*AUFGABE 1*. Gib den Absatz im Textauszug, der mit „Meine Gefühle fliessen in die Quilts“ beginnt, kürzer als Stichpunktliste wieder und behalte dabei seine wichtigsten Fakten bei.
*AUFGABE 2*. Schreibe den Textauszug über die Quilts im gleichen Stil nach seinem letzten Satz weiter.
───── TEXTAUSZUG
Für Beatrice de Wit-Messerli ist die Kreation von Quilts mehr als ein Hobby. Die Kauffrau und Künstlerin verarbeitet bei dieser Tätigkeit die Herausforderungen, die das Leben ihr stellt.

Beatrice de Wit-Messerli neben den Quiltröcken, die sie zur Verarbeitung ihrer Gefühle herstellte. Bild: Matthias Käser
  • Dossier

Aufgezeichnet: Daniela Deck

Meine Gefühle fliessen in die Quilts. Entdeckt habe ich dieses Kunsthandwerk, als ich mit 20 Jahren als Au-Pair nach Kanada ging. Die Textur des Stoffes, die Farben, die Technik - es war Faszination auf den ersten Blick. Ich habe Kurse besucht, um das Quilten zu lernen. So habe ich das Fundament gelegt für meine Kunstwerkstatt Batice. Heute bin ich mit ihr in dem renovierten Haus in Büren daheim, das seit Generationen in den Händen der Familie ist.
──────────
───── BEREITGESTELLTES MATERIAL
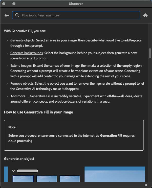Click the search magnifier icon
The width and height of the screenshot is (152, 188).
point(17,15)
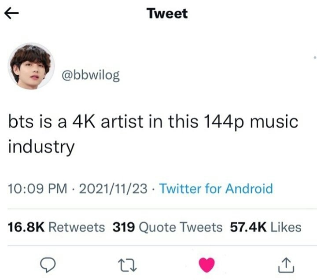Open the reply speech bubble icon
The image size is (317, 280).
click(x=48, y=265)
──────────
*LÖSUNG 1*.
- Beatrice de Wit-Messerli lässt ihre Gefühle in die Quilts einfliessen.
- Sie entdeckte das Quilten mit 20 Jahren als Au-Pair in Kanada.
- Textur des Stoffes, Farben und Technik faszinierten sie auf den ersten Blick.
- Sie lernte das Quilten in Kursen und legte so das Fundament für ihre Kunstwerkstatt Batice.
- Heute ist sie mit der Werkstatt in einem renovierten Haus in Büren daheim, das seit Generationen der Familie gehört.

*LÖSUNG 2*.
Den Namen «Batice» habe ich von meinen Nichten. Als sie kleine Kinder waren, war «Beatrice» für sie zu kompliziert. So haben sie «Batice» zu mir gesagt. Ich wusste sofort: Das ist es, unter diesem Namen soll meine Welt der Quilts unterwegs sein.

Bezogen auf mein Kunsthandwerk müsste der Text eigentlich mit «Mein Freitag» überschrieben sein. Denn diesen Tag widme ich dem Quilten. Den Rest der Arbeitswoche bin ich im Büro. Die Zeit im Homeoffice hat mir ungeahnte Freiheiten beschert. Schliesslich muss ich von der Wohnung zum Atelier zwar an die frische Luft, auf eine Aussentreppe, aber ich brauche nicht das Haus zu verlassen. Stoffe, Fäden und Vlies, die Grundbestandteile des Quilts, habe ich entweder noch auf Vorrat oder ich lasse sie mir liefern.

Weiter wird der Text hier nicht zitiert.